Mastering ZSH: Part 2 - Line Editor and Custom Widgets
Learn ZSH Line Editor (ZLE) to create custom keybindings and widgets. Understand BUFFER, LBUFFER, RBUFFER, and how fzf's Ctrl+R and Ctrl+T actually work under the hood. Includes practical examples you can use immediately.
- tags
- #Zsh #Zle #Fzf #Keybindings #Shell-Scripting #Command-Line #Productivity #Terminal #Widgets #Automation
- categories
- Tutorials Shell-Scripting
- published
- reading time
- 12 minutes
📚 Series: Mastering Zsh
- Mastering ZSH: Part 1 - Hooks and Automation
- Mastering ZSH: Part 2 - Line Editor and Custom Widgets (current)
- Mastering ZSH: Part 3 - Understanding Your Prompt: How Powerlevel10k Actually Works
- Mastering ZSH: Part 4 - Completion System Demystified
You press Ctrl+R and get fuzzy history search.
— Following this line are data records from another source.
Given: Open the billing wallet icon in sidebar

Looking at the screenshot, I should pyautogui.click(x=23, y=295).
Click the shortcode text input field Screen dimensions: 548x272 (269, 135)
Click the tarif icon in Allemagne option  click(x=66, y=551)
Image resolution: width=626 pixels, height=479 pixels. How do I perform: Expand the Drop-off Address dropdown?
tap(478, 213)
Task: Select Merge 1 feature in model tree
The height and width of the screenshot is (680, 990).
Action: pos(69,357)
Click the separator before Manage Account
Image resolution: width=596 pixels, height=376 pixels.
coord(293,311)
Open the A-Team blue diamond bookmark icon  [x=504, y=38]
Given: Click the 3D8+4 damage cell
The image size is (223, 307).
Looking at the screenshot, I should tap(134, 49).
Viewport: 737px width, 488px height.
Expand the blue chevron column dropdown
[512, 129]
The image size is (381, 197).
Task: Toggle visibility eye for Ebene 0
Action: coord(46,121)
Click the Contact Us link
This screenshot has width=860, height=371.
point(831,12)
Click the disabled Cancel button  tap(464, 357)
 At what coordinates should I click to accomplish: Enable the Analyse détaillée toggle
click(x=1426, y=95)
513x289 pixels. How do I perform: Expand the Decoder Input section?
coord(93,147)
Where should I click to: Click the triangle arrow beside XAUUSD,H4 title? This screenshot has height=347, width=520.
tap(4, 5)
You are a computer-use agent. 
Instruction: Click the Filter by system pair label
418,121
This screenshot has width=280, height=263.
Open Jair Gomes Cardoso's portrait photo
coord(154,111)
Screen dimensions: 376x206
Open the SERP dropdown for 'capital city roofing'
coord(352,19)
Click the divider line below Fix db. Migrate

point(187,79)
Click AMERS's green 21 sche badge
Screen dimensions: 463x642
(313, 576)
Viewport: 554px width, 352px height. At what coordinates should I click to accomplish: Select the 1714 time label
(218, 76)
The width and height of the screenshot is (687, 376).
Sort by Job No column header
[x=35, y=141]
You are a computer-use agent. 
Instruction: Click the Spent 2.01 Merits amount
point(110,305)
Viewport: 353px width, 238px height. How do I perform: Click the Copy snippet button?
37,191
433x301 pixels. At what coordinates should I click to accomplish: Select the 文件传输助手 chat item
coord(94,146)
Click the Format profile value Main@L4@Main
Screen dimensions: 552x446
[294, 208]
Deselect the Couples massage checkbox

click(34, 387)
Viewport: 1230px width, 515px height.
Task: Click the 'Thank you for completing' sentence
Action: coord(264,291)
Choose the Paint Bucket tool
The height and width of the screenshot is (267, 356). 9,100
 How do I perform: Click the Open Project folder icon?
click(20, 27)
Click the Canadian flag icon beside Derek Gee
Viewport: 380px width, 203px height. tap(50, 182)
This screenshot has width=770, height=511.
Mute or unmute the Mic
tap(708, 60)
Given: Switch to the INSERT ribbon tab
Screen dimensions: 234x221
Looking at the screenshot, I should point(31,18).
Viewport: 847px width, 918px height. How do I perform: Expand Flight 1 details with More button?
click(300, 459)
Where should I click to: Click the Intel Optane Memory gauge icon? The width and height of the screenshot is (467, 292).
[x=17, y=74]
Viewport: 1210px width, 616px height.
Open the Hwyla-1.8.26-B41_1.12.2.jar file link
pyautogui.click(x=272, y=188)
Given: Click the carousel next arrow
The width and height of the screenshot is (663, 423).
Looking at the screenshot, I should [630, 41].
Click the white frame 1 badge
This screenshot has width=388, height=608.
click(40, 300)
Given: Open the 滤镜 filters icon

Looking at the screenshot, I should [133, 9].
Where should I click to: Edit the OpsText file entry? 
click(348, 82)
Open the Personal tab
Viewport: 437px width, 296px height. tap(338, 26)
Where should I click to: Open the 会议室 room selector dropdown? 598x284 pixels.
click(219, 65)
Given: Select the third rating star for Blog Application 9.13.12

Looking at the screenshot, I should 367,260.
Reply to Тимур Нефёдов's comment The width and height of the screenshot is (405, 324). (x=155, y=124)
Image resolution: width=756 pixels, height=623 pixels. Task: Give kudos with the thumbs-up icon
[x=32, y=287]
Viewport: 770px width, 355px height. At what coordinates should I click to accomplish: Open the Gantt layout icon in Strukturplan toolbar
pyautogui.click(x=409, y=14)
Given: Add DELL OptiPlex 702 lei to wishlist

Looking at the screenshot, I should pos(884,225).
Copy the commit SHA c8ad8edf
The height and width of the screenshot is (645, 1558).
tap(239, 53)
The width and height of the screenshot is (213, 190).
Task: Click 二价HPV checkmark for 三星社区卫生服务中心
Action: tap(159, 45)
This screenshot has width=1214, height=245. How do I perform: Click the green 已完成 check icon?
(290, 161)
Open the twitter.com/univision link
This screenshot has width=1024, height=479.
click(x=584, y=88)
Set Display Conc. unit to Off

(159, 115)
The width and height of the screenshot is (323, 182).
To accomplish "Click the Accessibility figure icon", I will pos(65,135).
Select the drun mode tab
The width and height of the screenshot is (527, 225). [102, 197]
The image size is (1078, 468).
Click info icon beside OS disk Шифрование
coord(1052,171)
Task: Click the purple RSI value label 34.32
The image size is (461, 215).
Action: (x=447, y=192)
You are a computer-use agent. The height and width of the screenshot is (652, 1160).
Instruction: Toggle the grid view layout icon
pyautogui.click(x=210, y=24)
Press Ctrl+T and files appear in a searchable list. Press Ctrl+G and your current git branch inserts at the cursor.
The first two are fzf. The last one you can build yourself in 5 lines of ZSH.
Here’s how ZLE (Zsh Line Editor) works and how to create custom keybindings that manipulate your command line.
What is ZLE?
ZLE is ZSH’s built-in line editor–the system that handles everything between pressing a key and executing a command. It manages:
- The command buffer (what you’ve typed)
- Cursor position (where you are in the line)
- Keybindings (what each keystroke does)
- Editing operations (insert, delete, move cursor, etc.)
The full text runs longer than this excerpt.